Puedo equivocarme, pero prohibir el uso de dispositivos electrónicos en las clases universitarias no es la solución; además de dar una imagen antediluviana de la universidad, Haidt nos explica que el efecto de los móviles se extiende más allá de su uso y que los jóvenes tienden simplemente a no estar (mentalmente) donde están (físicamente), incluso sin móviles. El remedio, en mi opinión y por mi experiencia es fácil; 

  • selección de la materia de las asignaturas;
  • aplicar en clase técnicas de aprendizaje activo;
  • hacer de la clase un interludio entre trabajo y trabajo personal del estudiante y no un preludio al que los estudiantes llegan virginales como una página en blanco;
  • valorizar las clases, haciéndolas preciosas y no masivas;
  • hacer leer y escribir;
  • grupos reducidos y relación personalizada con el estudiante 
  • y emplear todas las técnicas de motivación habidas y por haber. 
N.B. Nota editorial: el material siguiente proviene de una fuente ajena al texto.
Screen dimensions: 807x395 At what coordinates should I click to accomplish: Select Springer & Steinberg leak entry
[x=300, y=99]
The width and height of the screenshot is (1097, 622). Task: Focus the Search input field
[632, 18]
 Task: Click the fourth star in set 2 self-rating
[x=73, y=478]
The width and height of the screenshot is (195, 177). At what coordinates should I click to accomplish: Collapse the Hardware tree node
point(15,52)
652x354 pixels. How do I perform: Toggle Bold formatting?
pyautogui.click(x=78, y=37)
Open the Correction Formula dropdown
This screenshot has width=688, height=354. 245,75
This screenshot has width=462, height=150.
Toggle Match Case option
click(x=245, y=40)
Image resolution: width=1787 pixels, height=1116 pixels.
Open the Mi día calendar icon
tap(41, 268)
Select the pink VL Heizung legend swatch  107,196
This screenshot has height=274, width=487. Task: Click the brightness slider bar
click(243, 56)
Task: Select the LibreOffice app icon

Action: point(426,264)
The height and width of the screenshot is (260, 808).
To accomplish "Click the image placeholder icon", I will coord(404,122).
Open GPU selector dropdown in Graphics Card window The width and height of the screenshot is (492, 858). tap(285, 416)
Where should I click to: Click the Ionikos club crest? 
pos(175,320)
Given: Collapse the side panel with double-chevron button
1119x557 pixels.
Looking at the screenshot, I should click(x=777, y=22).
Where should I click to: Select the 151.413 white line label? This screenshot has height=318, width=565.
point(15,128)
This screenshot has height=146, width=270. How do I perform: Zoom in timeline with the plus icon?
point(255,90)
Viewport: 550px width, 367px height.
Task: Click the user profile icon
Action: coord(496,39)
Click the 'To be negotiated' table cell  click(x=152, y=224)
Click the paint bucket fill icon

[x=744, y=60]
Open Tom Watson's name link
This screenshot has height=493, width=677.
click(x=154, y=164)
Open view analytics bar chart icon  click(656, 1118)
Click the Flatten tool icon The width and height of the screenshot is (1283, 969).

Bueno, cuando señalaba que el remedio era fácil, lo hacía en broma; puede ser fácil de decir, pero, desde luego, no de hacer.


5. Final divertido

Tiempo de ocuparse de la "metamoraleja" y de explicar el porqué de este divertimento algo chistoso y musical. En esta conclusión deberían aparecer muchos nombres, todos los que estáis aquí, en la mesa y en los asientos, y muchos más, pero mencionarlos me llevaría media hora y encima correría el riesgo de incurrir en injustas omisiones. Solo haré una excepción para Cristina, que ha sido mi compañera de aventura desde el minuto uno de esta historia (bueno, desde el minuto 2 para ser más preciso).

Venga, ¿por qué un divertimento final? 

Estuve pensando durante un tiempo qué podría resumir mi experiencia de estos casi 45 años de profesorado universitario. Pensé en la idea de servicio público, que siempre he tenido como norte. Pensé también en mi gusto por la innovación discretamente heterodoxa o por el afán continuo de mejora. Pero, al final, concluí, y de ahí el tono de esta clase, que lo principal es … que me he divertido, me he divertido mucho. 

Por eso, a todos los que me habéis ayudado o simplemente me lo habéis permitido, de corazón, muchas gracias.